Алекс перевел мои слова с русского на арабский.
– О, нет. Благодарю вас. Я зашла только узнать, все ли хорошо, – не отводя взгляда от моего мужа, тихо говорила Карина по-арабски. – Алекс, нам надо поговорить. Я не могла дождаться тебя, любимый. Я схожу с ума от одной мысли о тебе. Когда ты зайдешь ко мне?
– Карина, прости. Между нами все давно закончилось. Я очень люблю Натали. Она – моя жена. У нас будет ребенок. Мы расписались в России, но свадьбы не было. Свадьба будет здесь. Для всех наших друзей и родственников. И тебя я тоже приглашаю.
– Меня? – широко распахнув глаза, спросила Карина. – Зовешь? Любовницей или второй женой?
– Ты мой друг, Карина. Только друг.
– Нет, Алекс! Нет, нет и нет! Я буду только твоей женой. Мужчины и женщины не могут дружить. Запомни это!
– Давай поговорим об этом позже.
– Когда?! Я так долго ждала тебя!
– Прости.
– Простить? Вот так простить, и все?
– Да. Прости и забудь, и мы будем друзьями.
– Все забыть? Но это невозможно, Алекс!
– Это жизнь, Карина. Все возможно.
Тогда я слушала их разговор, ничего не понимая, и улыбалась: «Ну вот, теперь у меня будет подруга в Каире. Красивая. Настоящая египтянка. Как здорово!»
* * *
Карина развернулась и вышла из квартиры, оставив пряный запах духов.
Алекс уселся в кресло и молча курил одну сигарету за другой. Я не заметила перемены в настроении мужа.
Весь остаток дня и вечер мы раскладывали свои вещи по шкафам. Разбирая холостяцкие «залежи», собрали три мешка разного барахла.
– Алекс, может, отдать это бедным людям? – спросила я мужа.
– О! Так и сделаем. У нас в Египте это отлично налажено, – объяснил Алекс. – Ты услышишь за окном характерный голос, который кричит «Бекье-е-е!», – театрально показал мне он, – махни ему рукой, и он с разрешения швейцара и только вместе с ним, поднимется в квартиру и заберет все, что тебе не нужно. Это старьевщик. Он ездит по улицам, по дворам каждый день и собирает буквально все. Если вещи представляют какую-либо ценность, он даст тебе денег, а вообще, ты сама можешь поторговаться с ним. А можешь вообще бесплатно отдать.
– Да-а-а.. Как интересно... У нас в Калининграде никто по дворам не ездит.

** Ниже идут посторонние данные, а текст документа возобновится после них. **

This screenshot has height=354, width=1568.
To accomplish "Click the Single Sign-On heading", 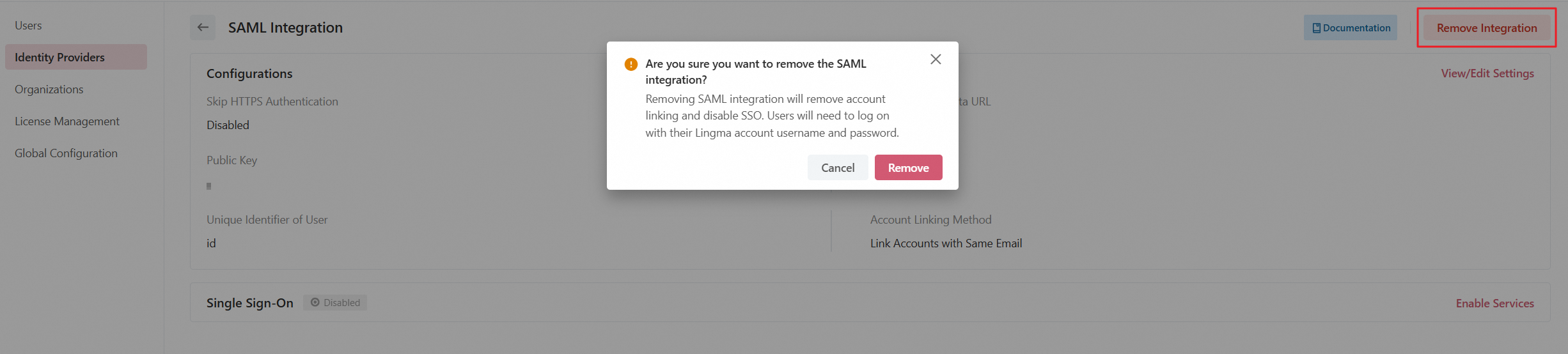I will tap(250, 303).
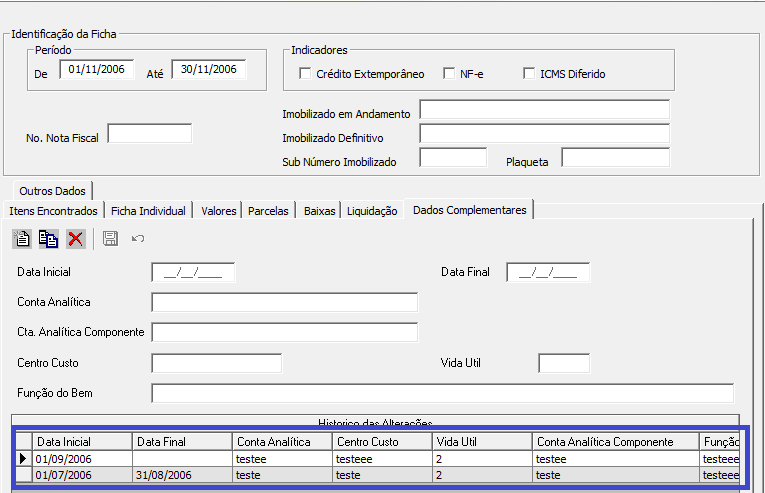The image size is (765, 493).
Task: Go to the Ficha Individual tab
Action: [x=148, y=211]
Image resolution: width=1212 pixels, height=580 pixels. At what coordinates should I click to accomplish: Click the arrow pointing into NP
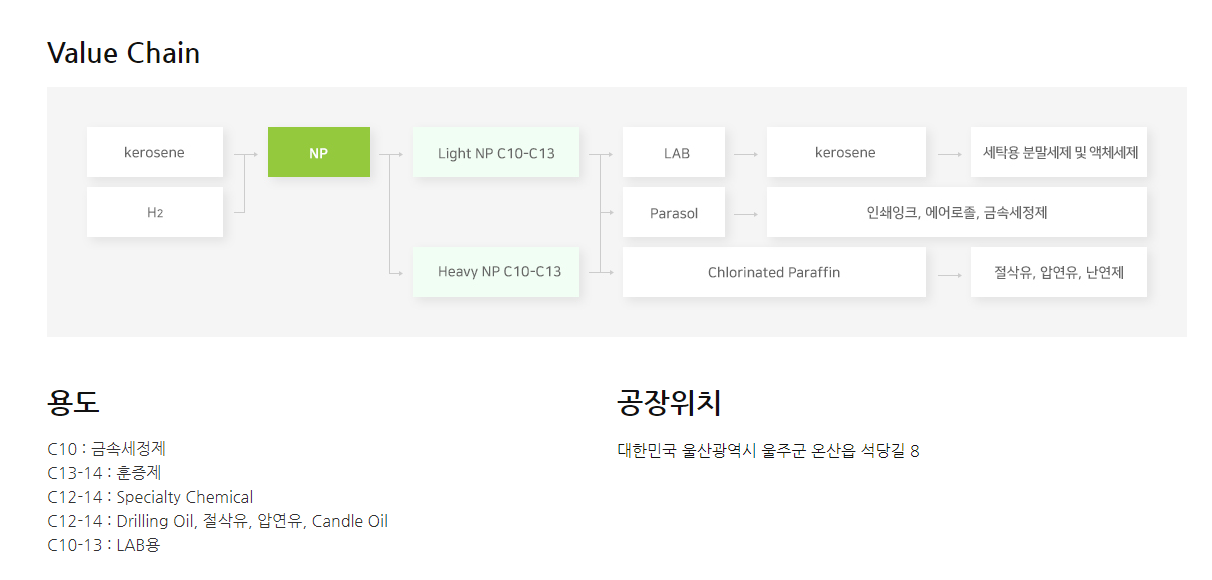pyautogui.click(x=247, y=154)
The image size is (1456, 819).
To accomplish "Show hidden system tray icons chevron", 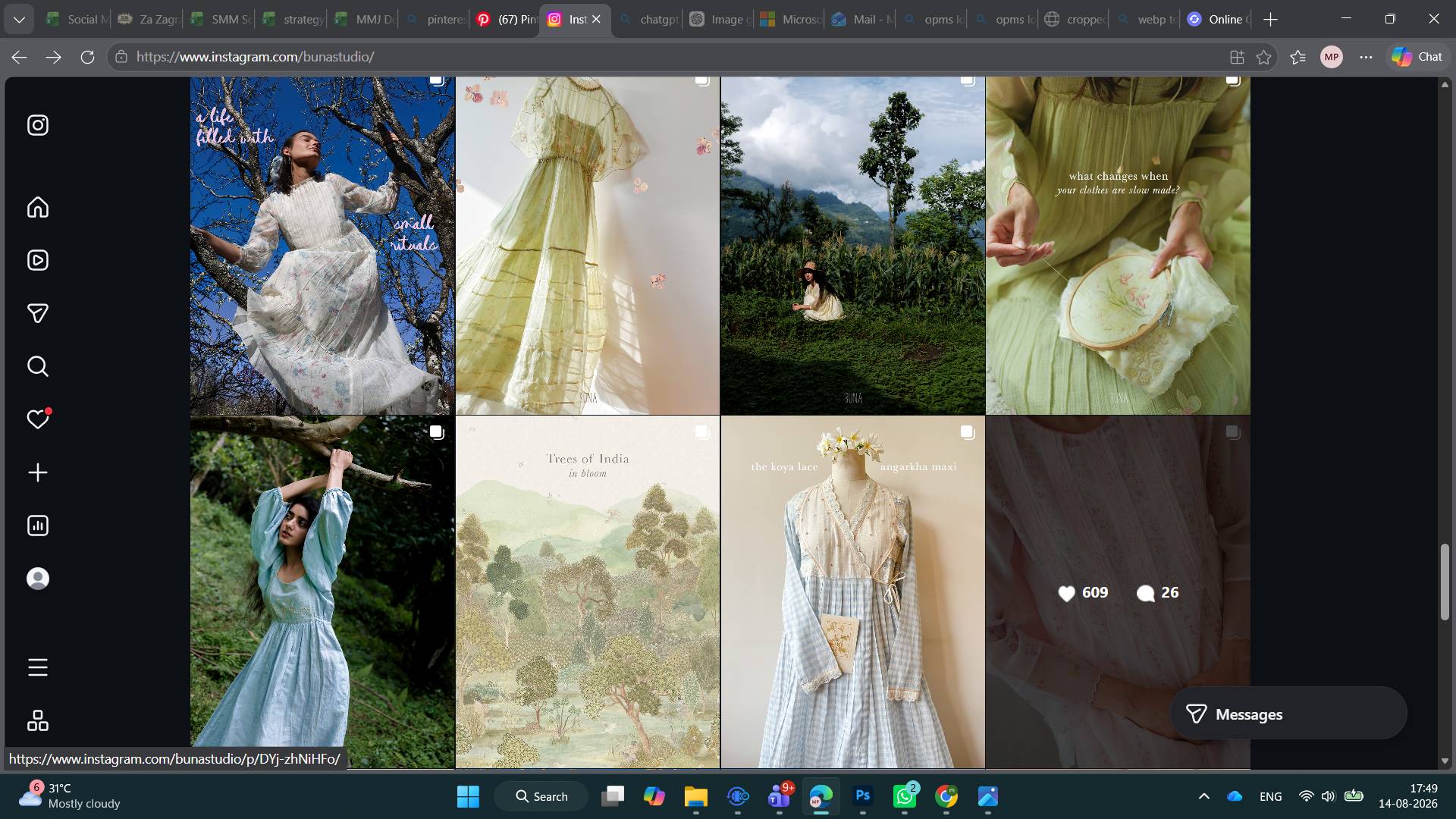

Только бомжи по помойкам шарят. Ты не беспокойся, Алекс, я люблю прибираться. Вот посмотришь, как красиво я все сделаю.
– Любовь моя, тебе не придется работать по дому. У нас есть домработница – молодая девушка. Когда мы живем в этой квартире с мамой постоянно, она приходит через день: убирает квартиру и моет посуду. Я ей уже позвонил. Она придет завтра, и ты познакомишься с ней.
– А у нас в семье никогда не было домработницы. Мы всегда все делали сами.
– Ну ладно, – улыбнулся Алекс, – собирайся, пойдем гулять.
– Как? Уже одиннадцать вечера! – удивилась я.
– Ну и что. Какая разница. Я же тебе говорил, что часть населения живет днем, часть – ночью. Я, например, ночью люблю гулять: не так жарко, не так суетно. Все хорошие рестораны открыты. Только вот машину из гаража не взял. На такси поедем.
Для меня все тогда было внове: и эта прогулка по Каиру с Алексом, и то, что я – в Африке. Я впервые слышала арабскую речь, мусульманские молитвы. Здесь все было другое: и люди, и культура, и еда, и запахи. Я думала, что буду побаиваться; но внезапно оказалось, что мне все нравится и все кажется интересным. Я получала колоссальное удовольствие оттого, что оказалась на другом континенте, в Египте, в Каире.
Потому что я была рядом с мужем, самым любимым мужчиной. Я была уверена, что нам с Алексом будет хорошо в любом городе мира. Главное – вместе, остальное – не так важно.
Пряный, густой, прогретый дневным солнцем и еще не остывший воздух окутывал тело, как пуховик. Казалось, оттолкнись от земли, подпрыгни, и повиснешь в этом плотном воздушном пространстве.